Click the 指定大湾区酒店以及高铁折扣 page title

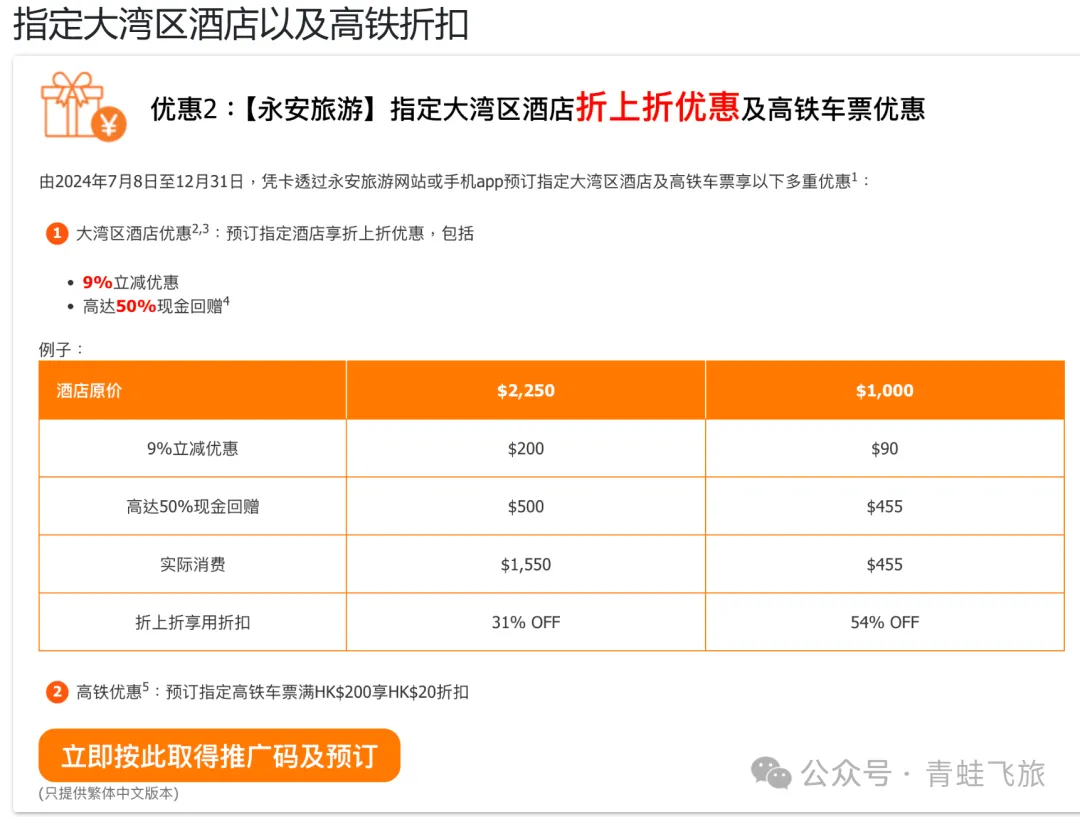[241, 24]
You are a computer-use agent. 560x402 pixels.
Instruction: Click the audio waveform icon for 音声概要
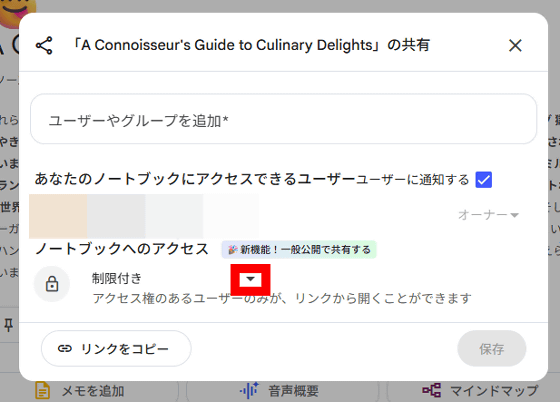(249, 390)
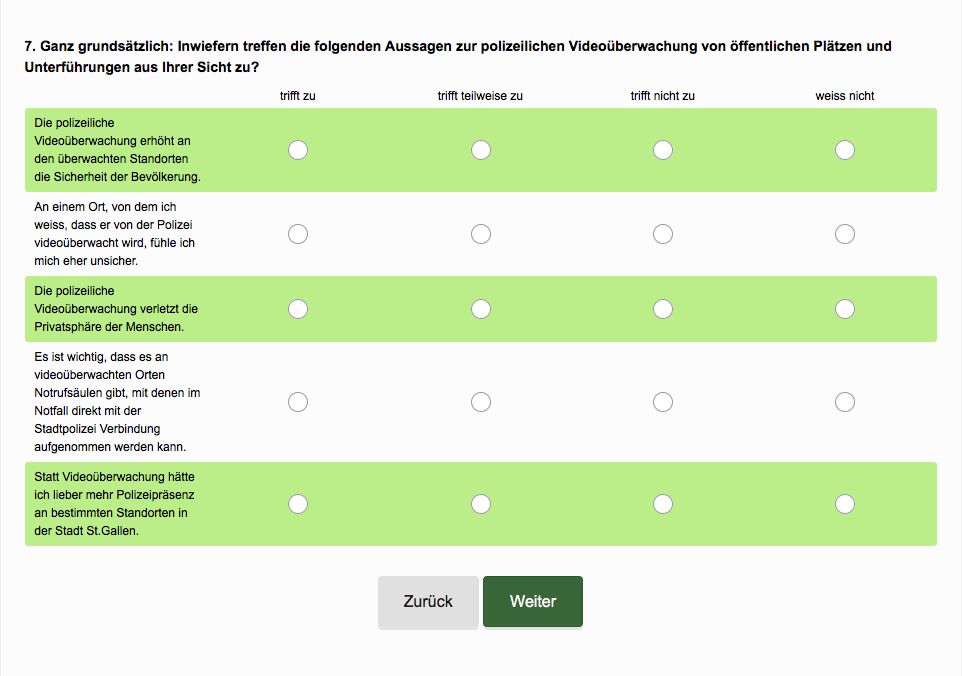Select 'trifft zu' for Sicherheit der Bevölkerung statement
Screen dimensions: 962x676
point(298,150)
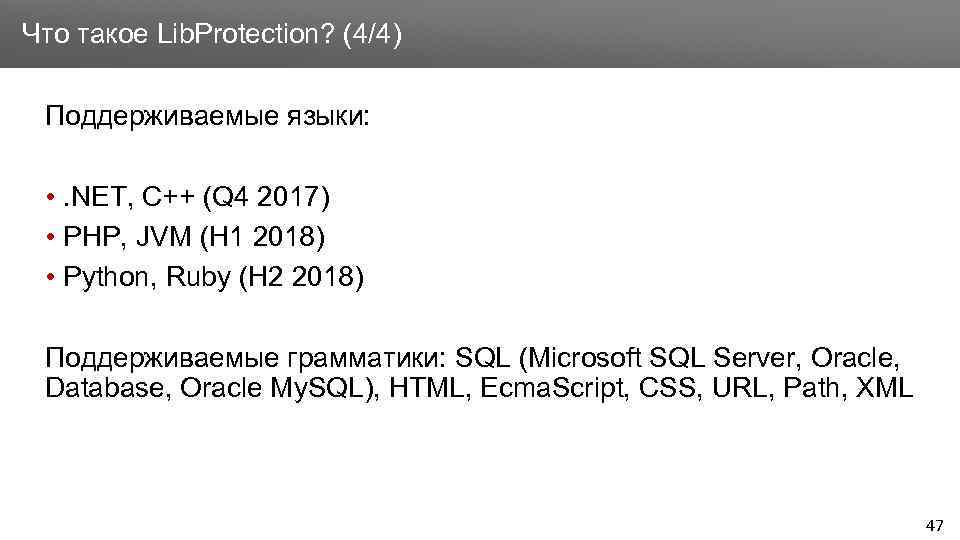Click "(Q4 2017)" in the first bullet
Viewport: 960px width, 540px height.
click(x=265, y=199)
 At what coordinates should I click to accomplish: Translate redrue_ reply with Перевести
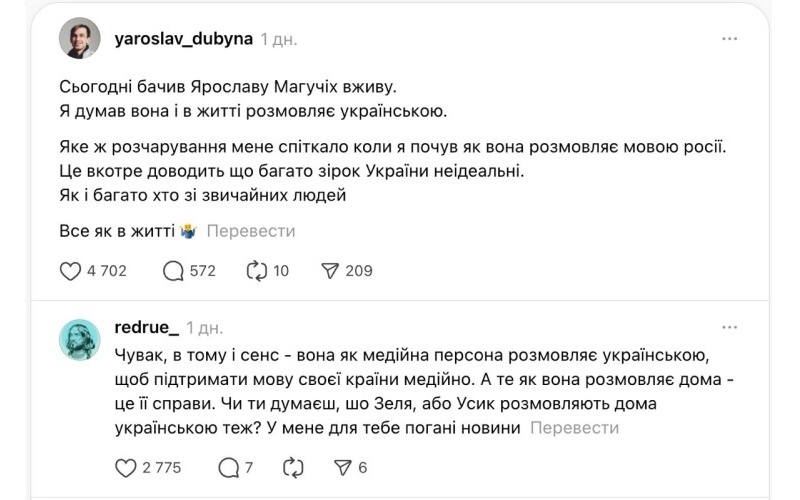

-- WHAT THE TASK ASKS --
Every line from the one containing "Instruction: Click the" through the end of the listing is to be copied exactly; the pictures are not.

-- SOLUTION BELOW --
Instruction: Click the audio waveform icon for 音声概要
(249, 390)
Select 'trifft zu' for Sicherheit der Bevölkerung statement
Screen dimensions: 962x676
point(298,150)
Click "(Q4 2017)" in the first bullet
Viewport: 960px width, 540px height.
click(x=265, y=199)
 At what coordinates should I click to accomplish: Translate redrue_ reply with Перевести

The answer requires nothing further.